Kao, Melodie Minyu (2017) Constraining Substellar Magnetic Dynamos using Brown Dwarf Radio Aurorae. Dissertation (Ph.D.), California Institute of Technology. doi:10.7907/Z9J964DK. https://resolver.caltech.edu/CaltechTHESIS:06052017-105748197

Abstract

Brown dwarfs share characteristics with both low-mass stars and gas giant planets, making them useful laboratories for studying physics occurring in objects throughout this low mass and temperature range. Of particular interest in this dissertation is the nature of the engine driving their magnetic fields. Fully convective magnetic dynamos can operate in low mass stars, brown dwarfs, gas giant planets, and even fluid metal cores in small rocky planets. Objects in this wide mass range are capable of hosting strong magnetic fields, which shape much of the evolution of planets and stars: strong fields can protect planetary atmospheres from evaporating, generate optical and infrared emission that masquerade as clouds in the atmospheres of other worlds, and affect planet formation mechanisms. Thus, implications from understanding convective dynamo mechanisms also extend to exoplanet habitability.
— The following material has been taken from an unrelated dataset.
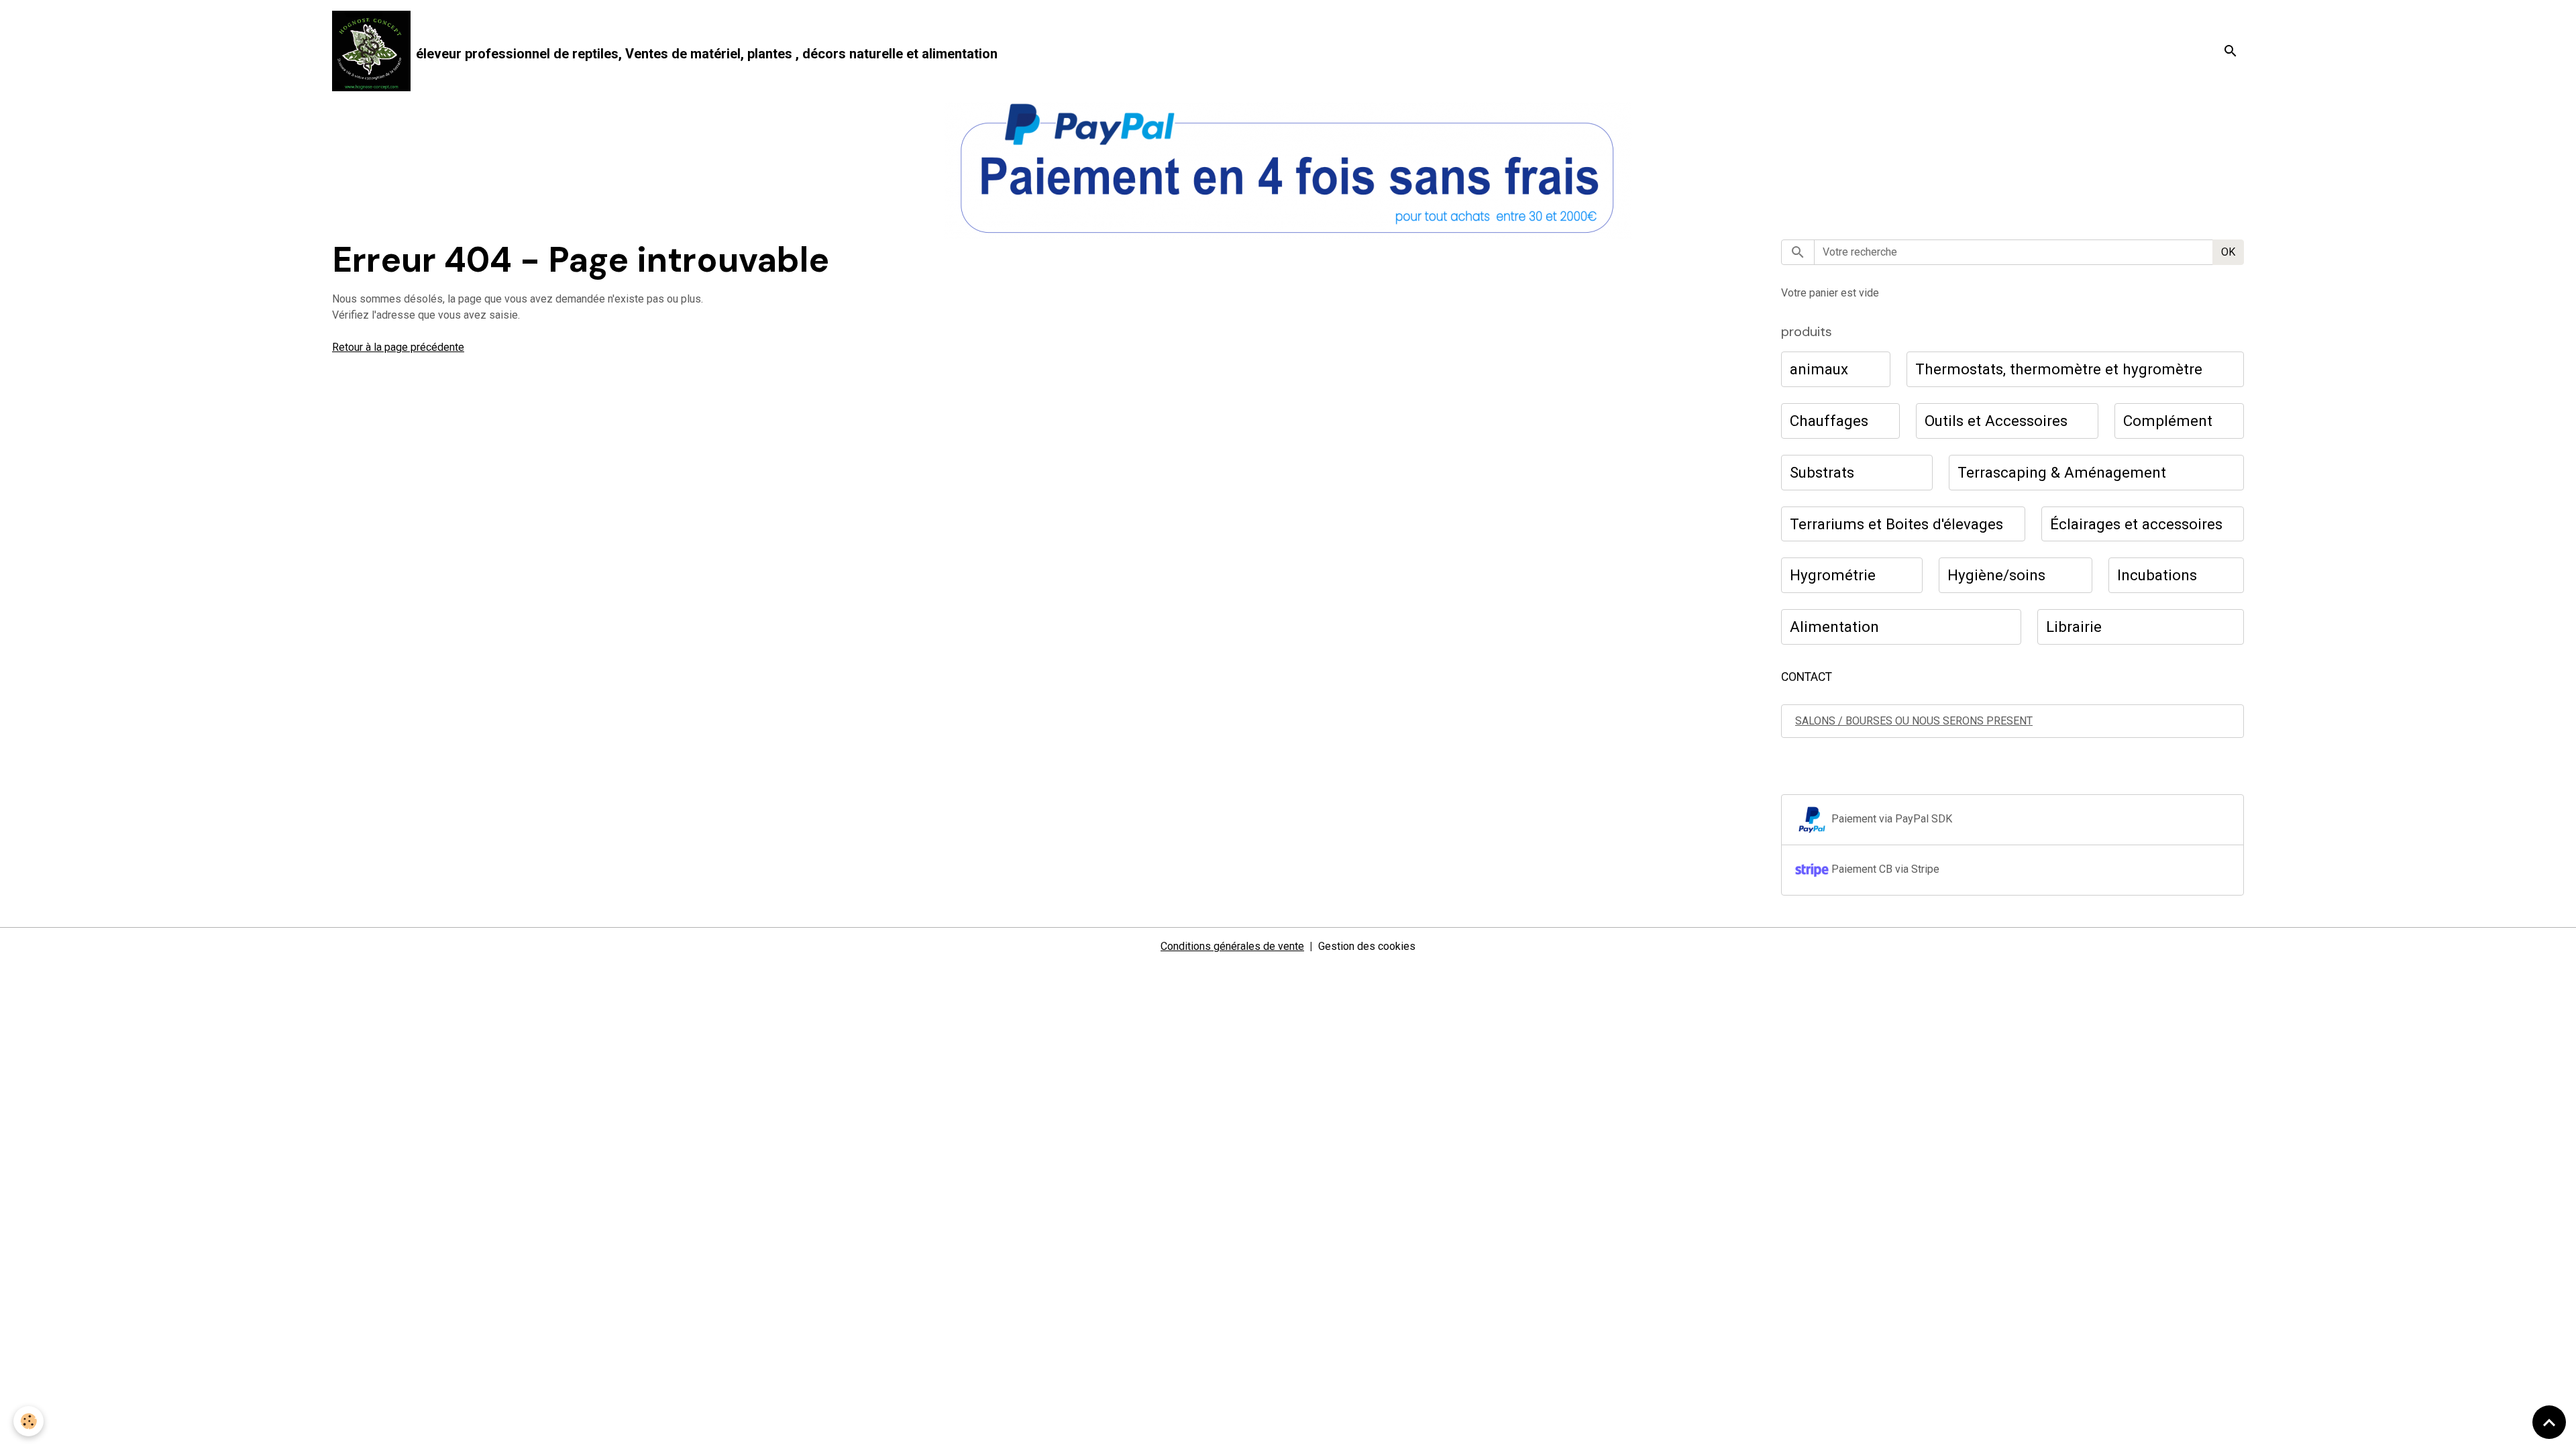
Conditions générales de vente (1232, 946)
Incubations (2157, 575)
How the convective dynamos driving these fields operate remains an important open problem. While we have extensive data to inform models of magnetic dynamo mechanisms in higher mass stars like our Sun, the coolest and lowest-mass objects that probe the substellar-planetary boundary do not possess the internal structures necessary to drive solar-type dynamos. A number of models examining fully convective dynamo mechanisms have been proposed but they remain unconstrained by magnetic field measurements in the lowest end of the substellar mass and temperature space. Detections of highly circularly polarized pulsed radio emission provide our only window into magnetic field measurements for objects in the ultracool brown dwarf regime, but these detections are very rare; until this dissertation, only one attempt out of ~60 had been successful.

The work presented in this dissertation seeks to address this problem and examines radio emission from late L, T, and Y spectral type brown dwarfs spanning ~1-6 times the surface temperature of Earth and explores implications for fully convective magnetic dynamo models.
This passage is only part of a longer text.